» **Material for the task**:
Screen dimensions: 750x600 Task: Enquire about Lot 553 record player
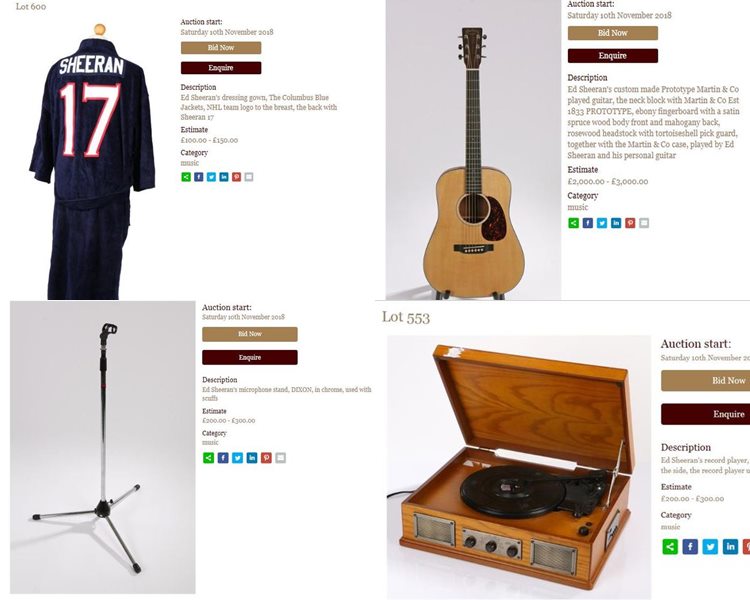tap(706, 414)
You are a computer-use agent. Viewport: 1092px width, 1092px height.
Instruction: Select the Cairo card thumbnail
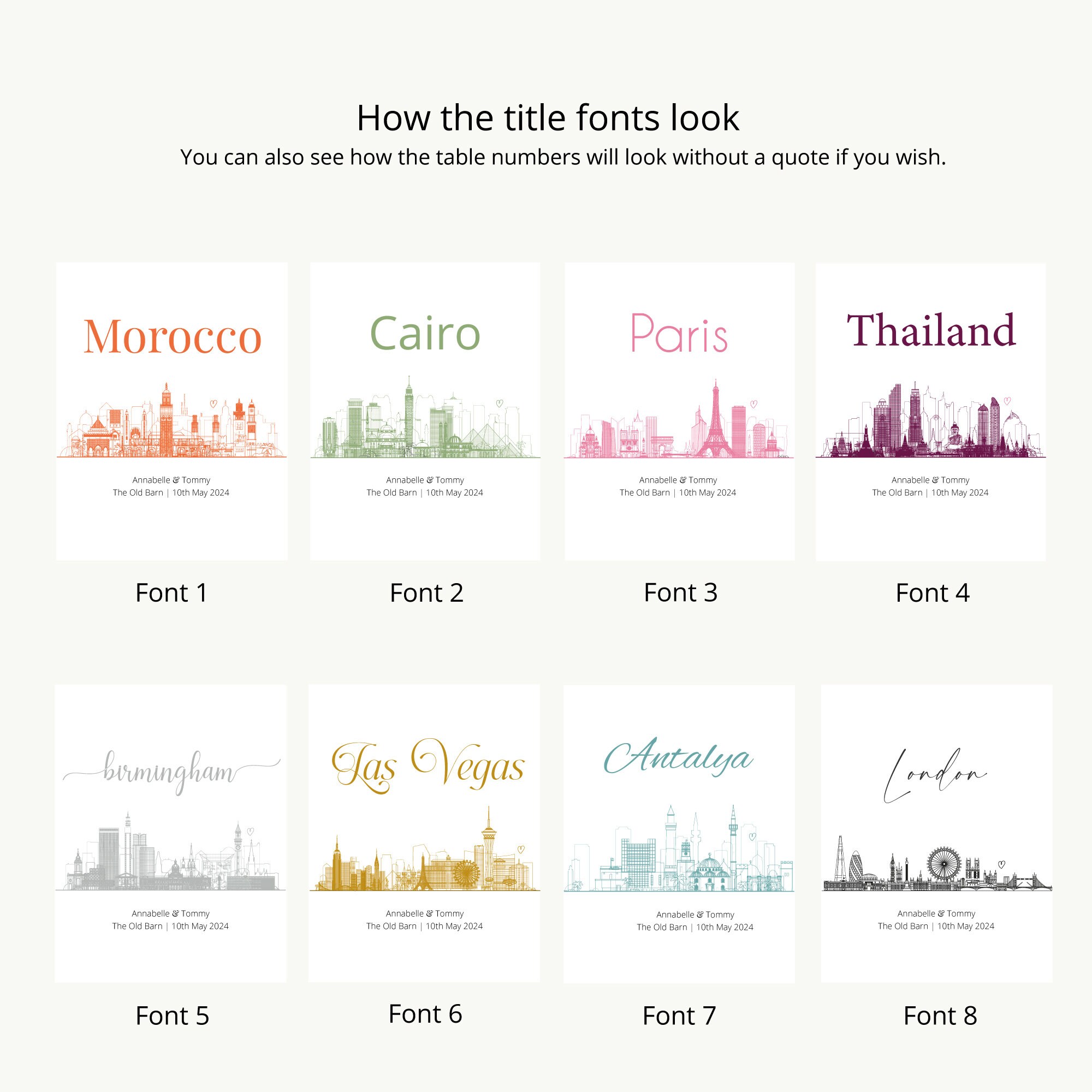pyautogui.click(x=425, y=411)
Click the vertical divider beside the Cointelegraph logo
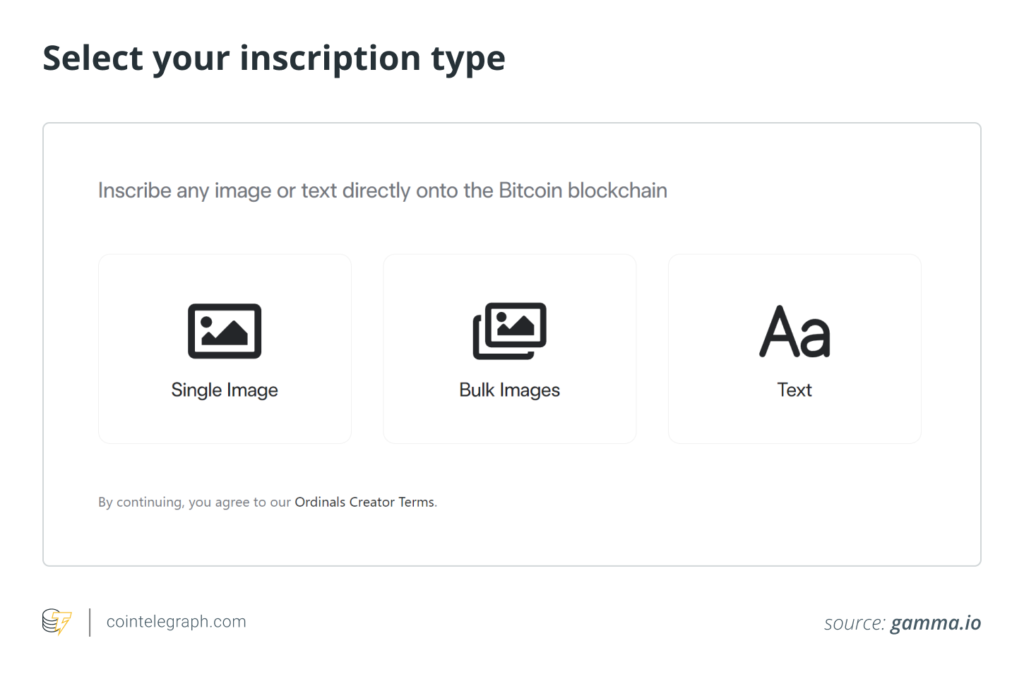1024x679 pixels. 89,622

» **Exercise brief**: With no pictures included, write out the entries exactly.

» **Reply**:
Screen dimensions: 750x600 Task: Enquire about Lot 553 record player
tap(706, 414)
You are a computer-use agent. Viewport: 1092px width, 1092px height.
Instruction: Select the Cairo card thumbnail
pyautogui.click(x=425, y=411)
Click the vertical divider beside the Cointelegraph logo
1024x679 pixels. 89,622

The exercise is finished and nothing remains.